= Toronto Street News =

Street newspaper based in Toronto

Toronto Street News is a street newspaper based in Toronto, Ontario, Canada. It is distributed on the streets of Toronto by the homeless, handicapped and underemployed in exchange for a donation. First published around the turn of the millennium, it has attracted controversy for publishing antisemitic material. The Website expired likely sometime in April 2024.

==Owner and content==
The Toronto Street News is edited and published by Victor Fletcher, who describes himself as a "one-man charity" and a "hands-on reporter". Originally trained as a watchmaker, he later worked for defense contractors and, he has said, "realized that the world is controlled by a cabal of Masons and Zionists". Fletcher states that "I don't like people being ripped off, especially at the bottom end of society".

In an interview with the National Post in 2008, Fletcher stated that "For a homeless paper, I can get away with it, and have done that for ten years ... I have the rare luxury of sounding off any way I want. I'm just amazed that people go out there and buy it. If they didn't want to buy the paper, they can give the homeless guy two bucks. But they don't, they want the paper, so there is an audience out there. It's amazing to me." According to Fletcher, his audience consists of "upscale communities and a lot of women."

One of the newspaper's writers and distributors is Angel Femia-Richmond, who supports Fletcher and defends the paper, stating: "Some of the articles are very controversial, but it's the truth ... He pushes whatever he can push, whatever people aren’t paying attention to. He gets real upset sometimes."

Fletcher, who is strongly anti-Zionist, stated that "I can’t walk down the street without the Masonic thing all over me, you know? They control 680 News.”

==Criticism and controversy==
The Southern Poverty Law Center has described the newspaper as "anti-Semitic" and "conspiracy-mongering".

**What is expected:** Return the complete Toronto Street News article above verbatim, from its title line to its final sentence. The data that comes next originates from a separate source.

**Dataset section:**
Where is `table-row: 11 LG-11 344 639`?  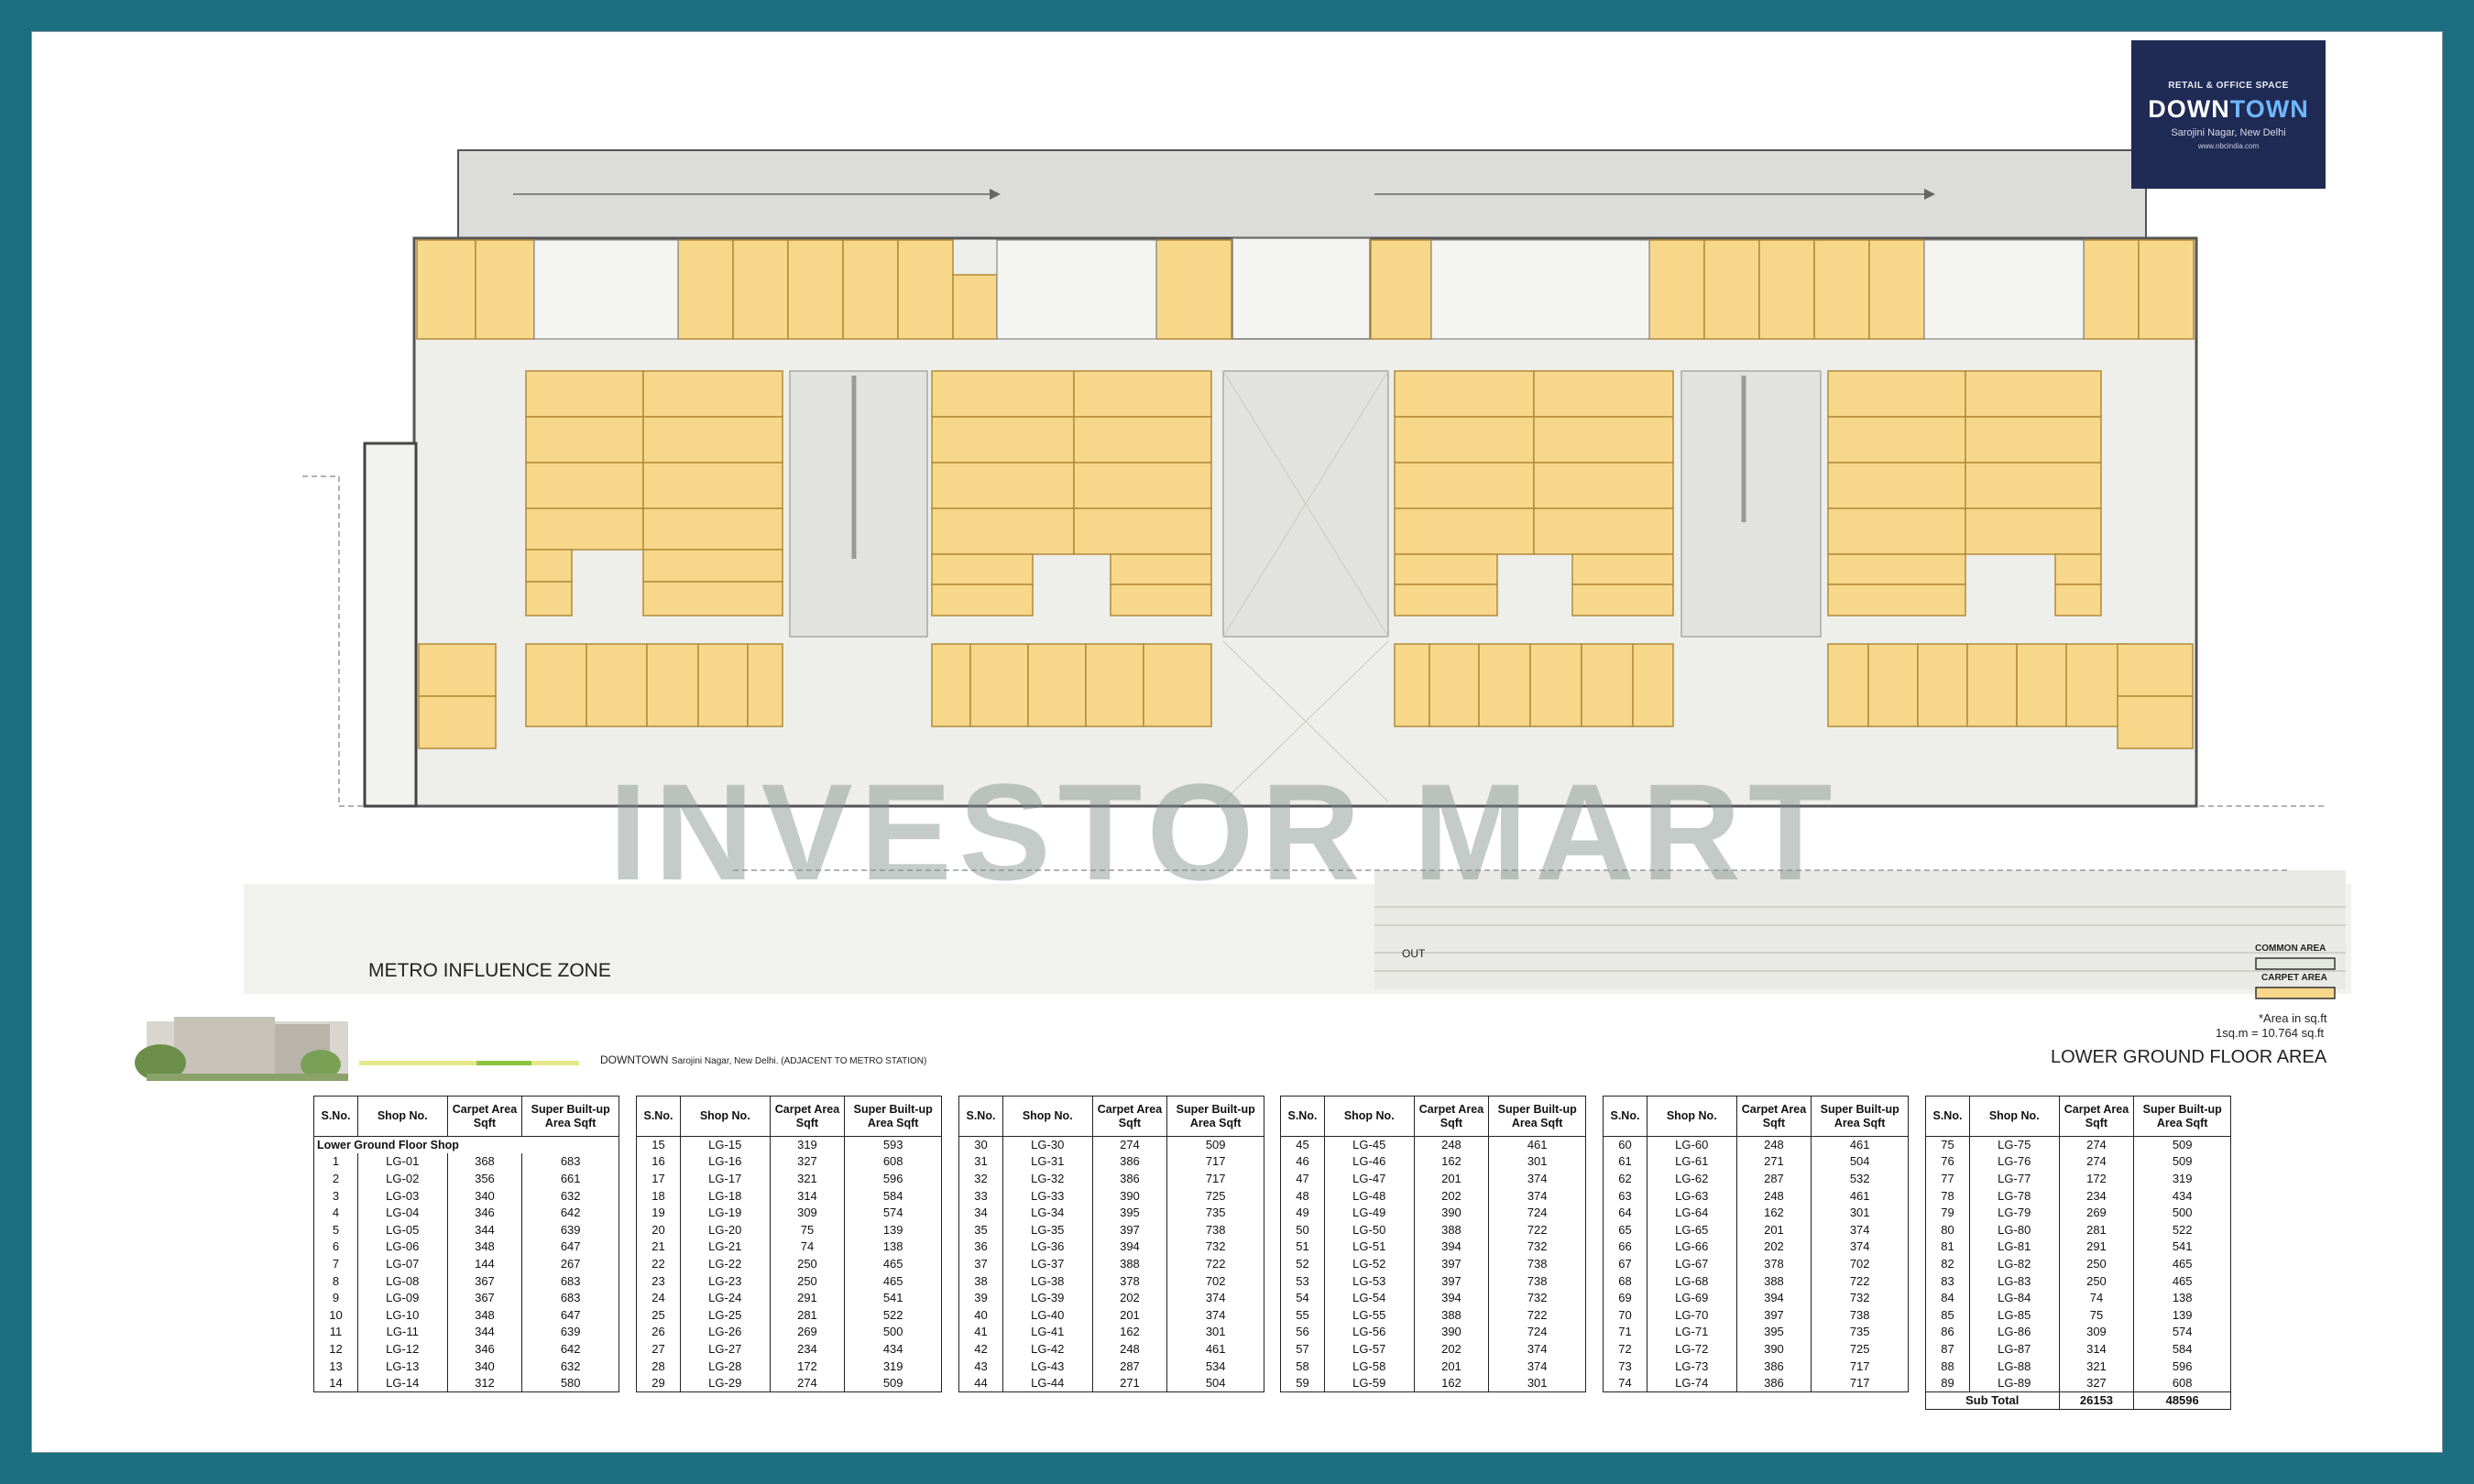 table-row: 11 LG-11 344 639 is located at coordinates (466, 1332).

**Answer space:**
= Toronto Street News =

Street newspaper based in Toronto

Toronto Street News is a street newspaper based in Toronto, Ontario, Canada. It is distributed on the streets of Toronto by the homeless, handicapped and underemployed in exchange for a donation. First published around the turn of the millennium, it has attracted controversy for publishing antisemitic material. The Website expired likely sometime in April 2024.

==Owner and content==
The Toronto Street News is edited and published by Victor Fletcher, who describes himself as a "one-man charity" and a "hands-on reporter". Originally trained as a watchmaker, he later worked for defense contractors and, he has said, "realized that the world is controlled by a cabal of Masons and Zionists". Fletcher states that "I don't like people being ripped off, especially at the bottom end of society".

In an interview with the National Post in 2008, Fletcher stated that "For a homeless paper, I can get away with it, and have done that for ten years ... I have the rare luxury of sounding off any way I want. I'm just amazed that people go out there and buy it. If they didn't want to buy the paper, they can give the homeless guy two bucks. But they don't, they want the paper, so there is an audience out there. It's amazing to me." According to Fletcher, his audience consists of "upscale communities and a lot of women."

One of the newspaper's writers and distributors is Angel Femia-Richmond, who supports Fletcher and defends the paper, stating: "Some of the articles are very controversial, but it's the truth ... He pushes whatever he can push, whatever people aren’t paying attention to. He gets real upset sometimes."

Fletcher, who is strongly anti-Zionist, stated that "I can’t walk down the street without the Masonic thing all over me, you know? They control 680 News.”

==Criticism and controversy==
The Southern Poverty Law Center has described the newspaper as "anti-Semitic" and "conspiracy-mongering".